Association of Increased Risk of Atherosclerotic Cardiovascular (ASCVD) Event in Chronic Liver Disease Patients with and without Cirrhosis
Author(s): Leila Hashemi, Cachet Magdolna Wenziger, Tran Do, Arpan Patel, Joseph R Pisegna, Tomas Ganz, Mathew Budoff, Jeffery Gornbein, David Elashoff, Elani Streja
Background: An area of debate in modern medicine is whether there is an association between cirrhosis and Atherosclerotic Cardiovascular Disease (ASCVD). To address this we conducted a retrospective cohort study composed of the 486,887 US Veterans with liver disease over the period of January 2000 to December 2019 to ascertain whether there is an association between cirrhosis and ASCVD. We further divided the cohort based on a diagnosis of cirrhosis.

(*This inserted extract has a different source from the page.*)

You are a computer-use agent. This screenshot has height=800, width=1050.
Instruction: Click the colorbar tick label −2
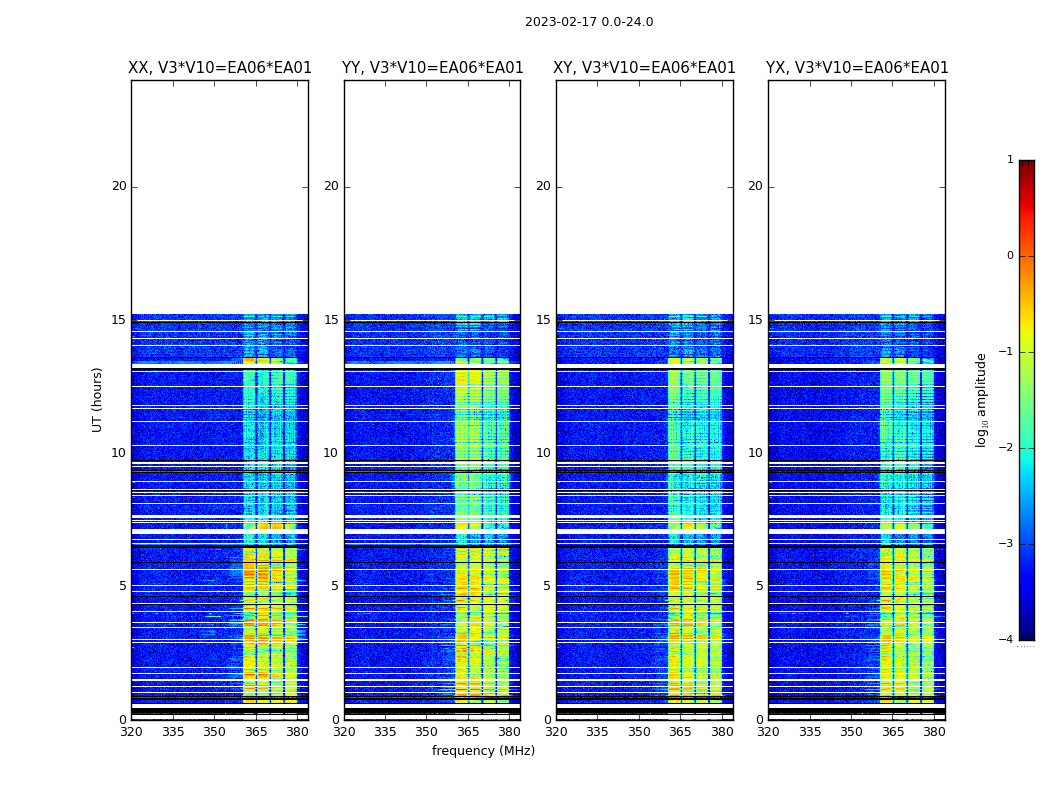click(x=1008, y=448)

Cox-Regression, negative binomial and competing risk models were used to investigate the time interval between the first and recurrent ASCVD hospitalization with mortality as a competing event risk. The mean± SD age of the cohort was 58 ± 11 years, 4.6% were female, 63% White, 21% Black. 58% of the cohort had liver disease without a diagnosis of cirrhosis. The incidence of ASCVD hospitalization was much higher in liver patients with diagnosis of cirrhosis (11% vs 6%, p value<0.001). In a non-adjusted model with cirrhosis as the exposure the rate of first ASCVD hospitalization was 1.5 times higher than liver disease in patients without cirrhosis (HR: 1.49 (95%CI: 1.47- 1.50), p <0.001). In a fully adjusted model, the risk was attenuated but remained statistically significant (HR: 1.03 (95% CI:1.02-1.04, p <0.001)). The mean number of ASCVD hospitalizations in a count model was 30% lower in the cirrhosis group (mean count ratio 0.70 (95% CI: 0.68-.072)), due to higher competing risk of all-cause mortality with ASCVD events (0.77 (0.73-0.81)). Conclusion: We demonstrate in this retrospective cohort study that as liver disease progresses to cirrhosis, the risk of ASCVD events increases. We hypothesize that the pro-inflammatory states of liver disease could be a viable explanation for the increased risk of ASCVD events in cirrhosis patients. Further translational studies are needed to confirm this hypothesis.